# Frogs & Toads > Dart Frogs (Dendrobatidae) > Beginner Discussion >  Which one? D. tinctorius, azureus, or auratus?

## clintosaurus rex

I have never owned dart frogs before, and only recently have I been looking at them. I have an exo terra tank thats 18x18x24. I want one of these three species, but I am most interested in D. azureus. Can D. azureus be kept in groups? I am confused as one source said as long as you have one female, you can have 2-3 males, while another said only 2 males or a pair. Same story with the tinctorius, but it said to be cautious. As well is the tank big enough for a group? If so, how many darts? The screen top will be replaced by glass, so don't worry. And is auratus bold? I heard they are shy, but become bolder in groups. Can they be as bold as tinctorius or azureus? Thanks.

----------


## Tony

Azureus are now considered a morph of _D. tinctorius_ instead of a distinct species. In a tank that small I would stick to a pair, this is the safest way to keep them and then once you gain some experience and learn how to recognize things like stress and aggression you will be better equipped to try trios or groups in a larger tank. 

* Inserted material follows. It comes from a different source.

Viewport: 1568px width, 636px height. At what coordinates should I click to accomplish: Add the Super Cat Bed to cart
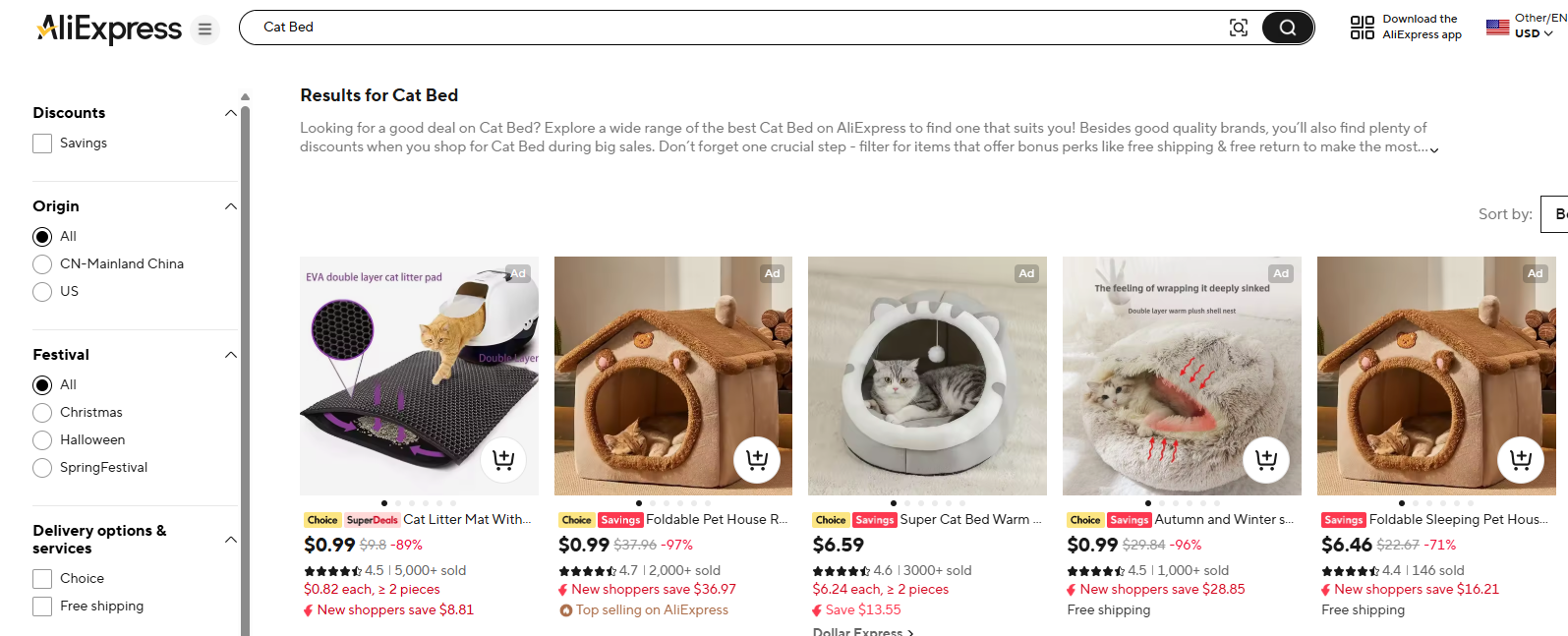[x=1012, y=459]
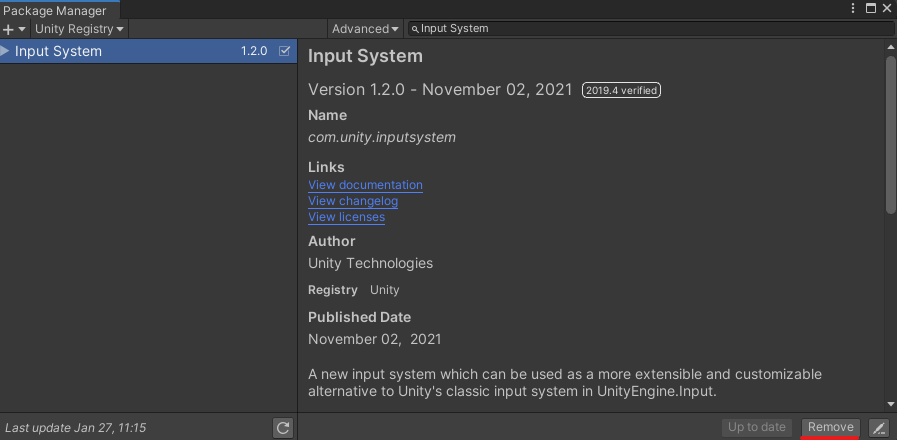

Auratus are a mixed bag, some morphs or individuals are bolder than others, but as a whole tincs are much bolder. They generally are easier to manage in groups than tincs, but I still wouldn't keep more than a 2.1 trio in that space. Since both species are primarily terrestrial they would be better suited to a 24x18x18 than an 18x18x24. The more floor space you can provide the better, especially when you move up to groups instead of pairs.

----------


## guppygal

I've owned all kinds of darts including Azureus, Auratus, and various Tincs since 2002.  My all time favorite is the Leucomela.  They can be kept in groups and the male emits a pleasant birdlike call.  The smallest tank size I would suggest would be a 20gal.  You will want to make sure you do your research on whatever frog you choose and its requirements.  You will also need to learn how to make fruitfly cultures and maintain them. Poison dart frogs are actually very easy to keep - half the fun is in creating their living environment, which emulates a tiny piece of the rainforest.

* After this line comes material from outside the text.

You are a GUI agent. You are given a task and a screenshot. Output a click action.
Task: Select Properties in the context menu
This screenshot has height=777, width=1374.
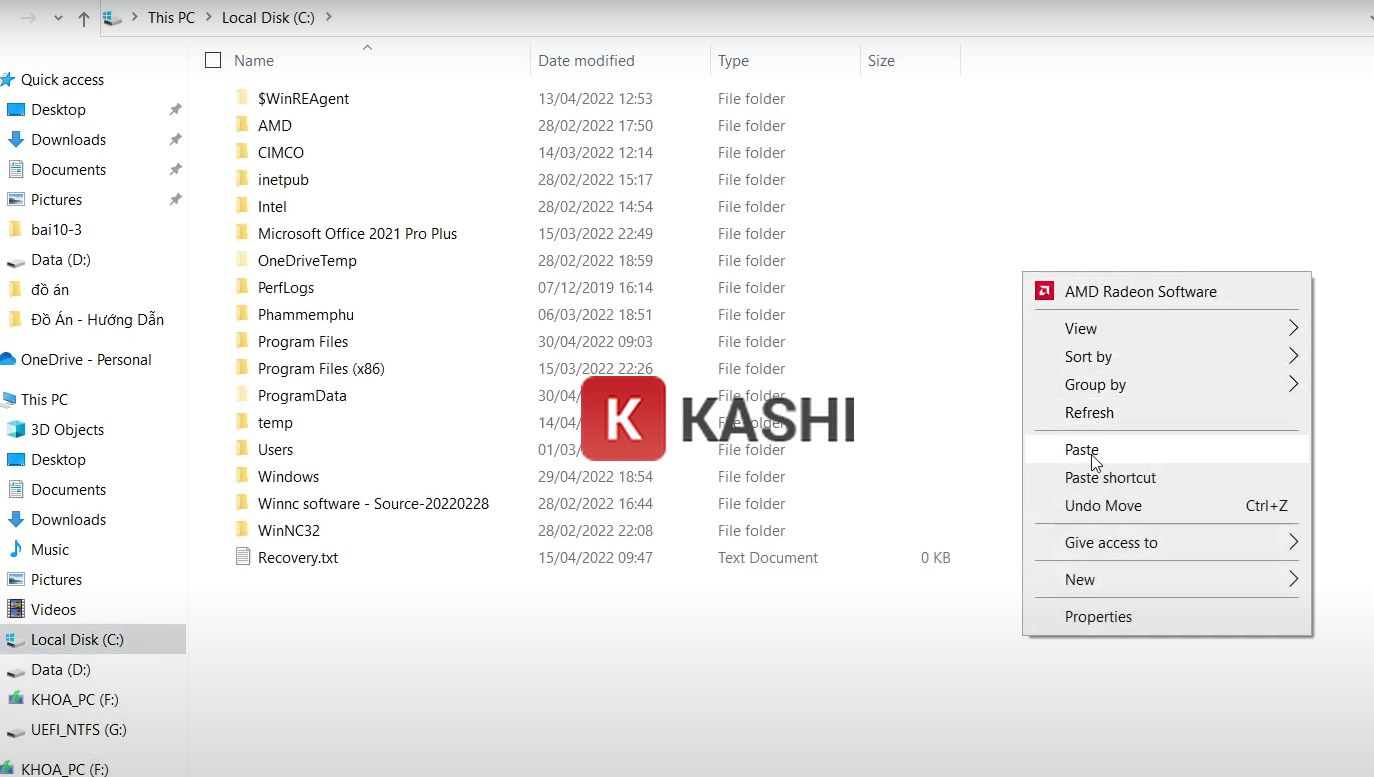click(x=1098, y=617)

If you decide on Tincs, there are several morphs in the hobby - Powderblues, Cobalts, Citronellas, Patricia, and so and so forth.  You can learn a great deal by reading the caresheets located at various pdf breeders - Saurian Enterprises, Inc has a ton of info.

There's also several different morphs of Auratus - Costa Rican Green/black, blue/black, blue/bronze, green/bronze and several others.  Some auratus are shyer than others, as you've noticed.  I have the blue/bronze variety and some of the babies are rather shy while others are pretty bold.  I'm thinking that it depends on how much human interaction they're subjected to, but that's my best guess.

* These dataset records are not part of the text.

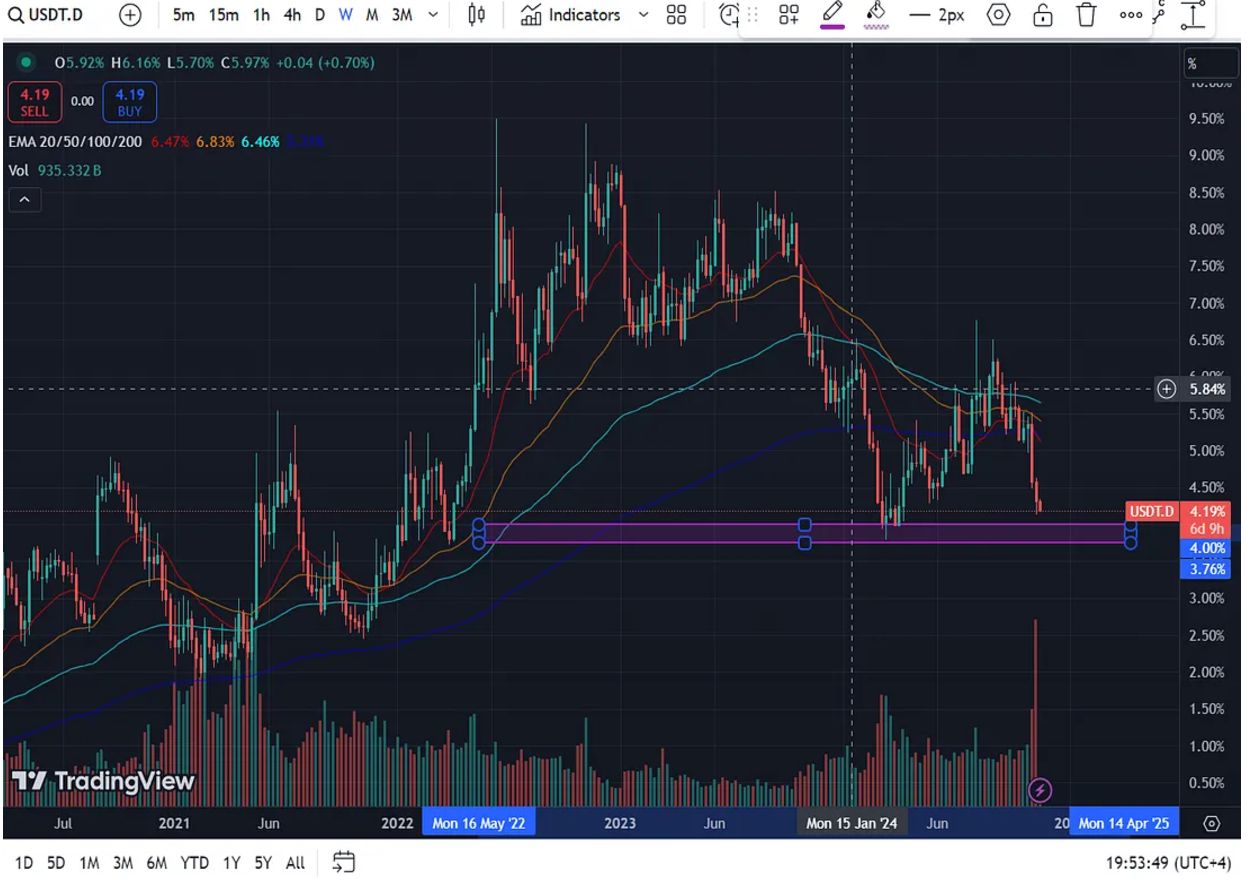Expand the timeframe interval dropdown arrow
This screenshot has width=1247, height=885.
click(x=432, y=15)
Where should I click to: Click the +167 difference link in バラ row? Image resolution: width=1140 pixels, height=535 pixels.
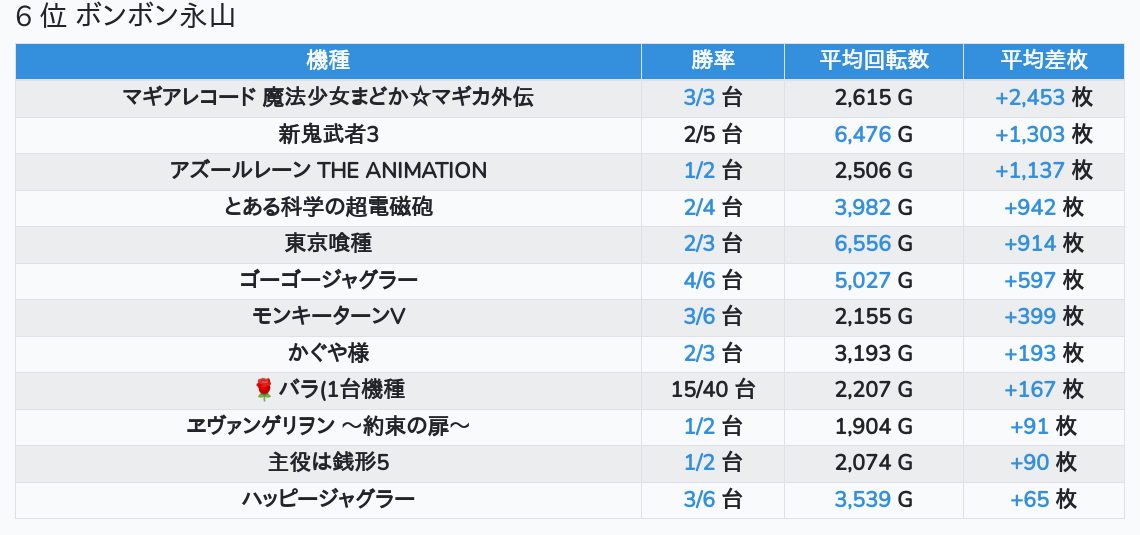tap(1030, 390)
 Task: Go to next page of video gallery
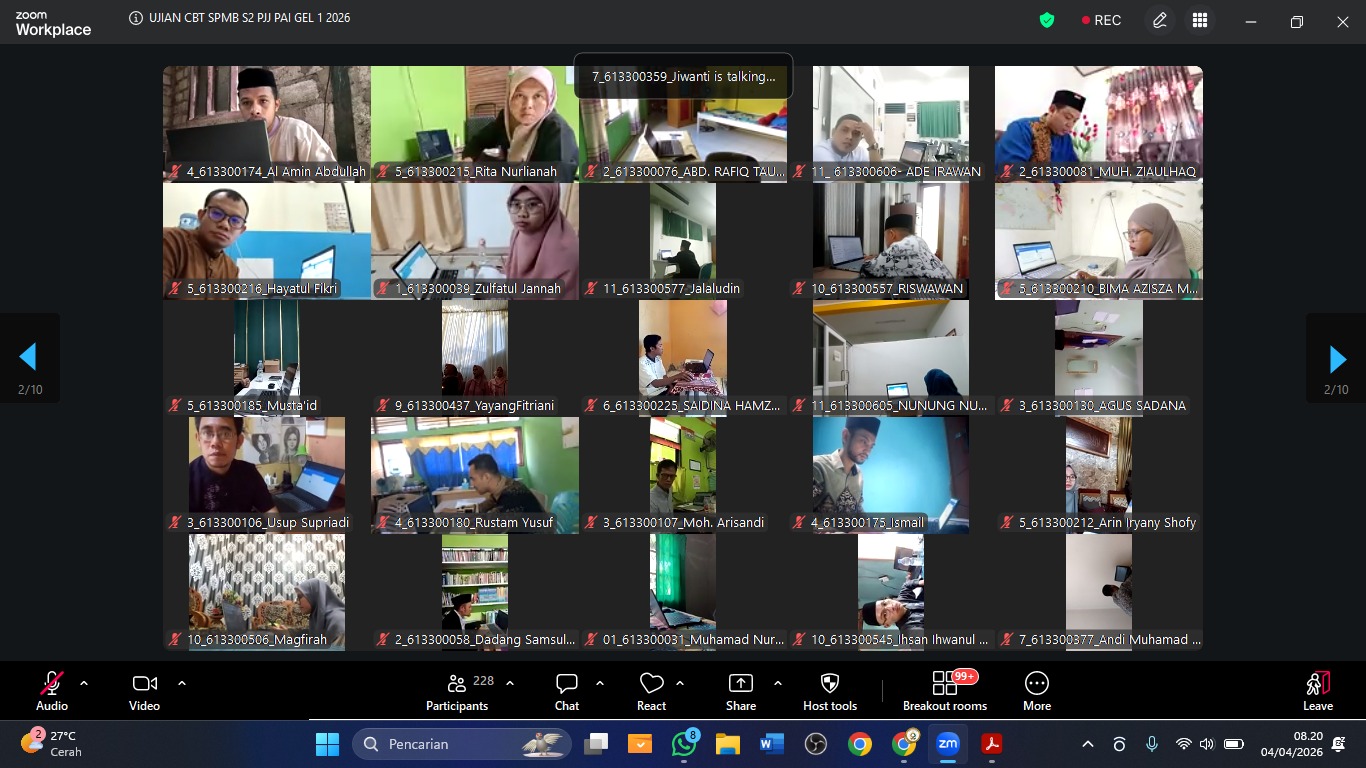coord(1336,359)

I could go on and on, but at this time, you need to start researching the different species of pdfs.  It might be intimidating at first, but it's actually a very easy and addicting hobby.  Just make sure you don't try to put different morphs in the same tank unless you are very sure of the consequences, which may include death due to stress.  

I hope that helps and please let me know if I can answer any questions.

kristi

----------


## bshmerlie

I can't tell you how all frogs of a particular species will behave because it also depends on how you set up the tank and also each frog is a little different.  I have all three species that you are referring to. My Cobalts are by far my most active frogs.  They almost never hide and are always out bouncing around. My Azureus are not necessarily shy but they do occasionally go under cover or behind bushes. They are also more stationary. My Auratus are the most shy of the species that you mentioned. If you open the tank they will run for cover.  I have two and one is more bold than the other but neither is as active as the Azureus or the Cobalts. It is best to simply just get a pair (male/female). The likelihood of having aggression issues is just too great unless you have room to set up an additional tank and you can pull the third wheel if you see a problem.  Auratus can do small groups so if insist on going that route I would recommend them.  My Cobalt tank is 20in high and I find them at the top everyday. The key to that is proper landscaping.  Give them easy access to work their way up to higher levels by way of slants, slopes and hills.  This is my two cents. Good luck with your decision.

----------


## clintosaurus rex

Thanks for the help. I think I will decide between a pair of tinctorius or azureus. One more question. I am going to the Western Canadian Reptile Expo on August 28 and 29, a Saturday and Sunday. It is set in Red Deer, and thats where problems arise. I am from southern Saskatchewan, and Red Deer is where the expo is at, and I think Red Deer is south of Calgary. How could I transport them for 10 hours without dessicating them or hurting/stressing them? I will also be spending the night at my Aunts farm in Red Deer for one night. I am still going to the expo, but if transporting the frogs is impractical, then I don't know what.

----------


## bshmerlie

Just get yourself a critter keeper. Seal off some of the vents to keep the humidity in and put down some wet moss or wet paper towel. Bring a misting bottle and some fruit flies.  They will be fine.

----------


## clintosaurus rex

Really? Thats it? Hmm. I might get sweater boxes and open them every now and then, with some moist paper and a thick layer of dead leaves if its that easy. I finally decided on azureus, but found out they are more terrestrial then arboreal, so I might buy a new terrarium and sell my old one for more floor space. I will be getting a pair  :Big Grin:  Thanks for the help.

----------


## guppygal

Azureus are great frogs - you'll enjoy them. 

We don't have very many frog breeders in Texas, so I usually have to buy from folks up north.  They ship them overnight in small deli cups with damp moss secured in a square Styrofoam container with a cold gel pack.  I pick 'em up at FedEx, so it usually ends up being a 24hr trip for them.  I've heard of frogs surviving more than a week after being lost in the mail.  They're a little more hardy than they're made out to be.

They can go several days without food, so be stingy with the fruitflies until you get 'em home.  Too many flies can stress them out.  Add a piece of fruit like banana or half a grape to their container to keep the flies in one place.  I keep fruit in all my tanks.

----------


## clintosaurus rex

Thanks for the tip. Of course, I might not get a dart frog, it just all depends if they are there. but if there are 130 vendors 6 months before the show starts, I am sure someone will have some.

----------


## bshmerlie

They'll have some there.  If not there is always Understory Enterprises up in Canada.  They are pricey but they do have some amazing frogs.  Better get started on that tank. You can use your Exo Terra if you want.  Yeah they may not use the entire height but it would save you on the expesnse of buying another tank if that is a consideration.

----------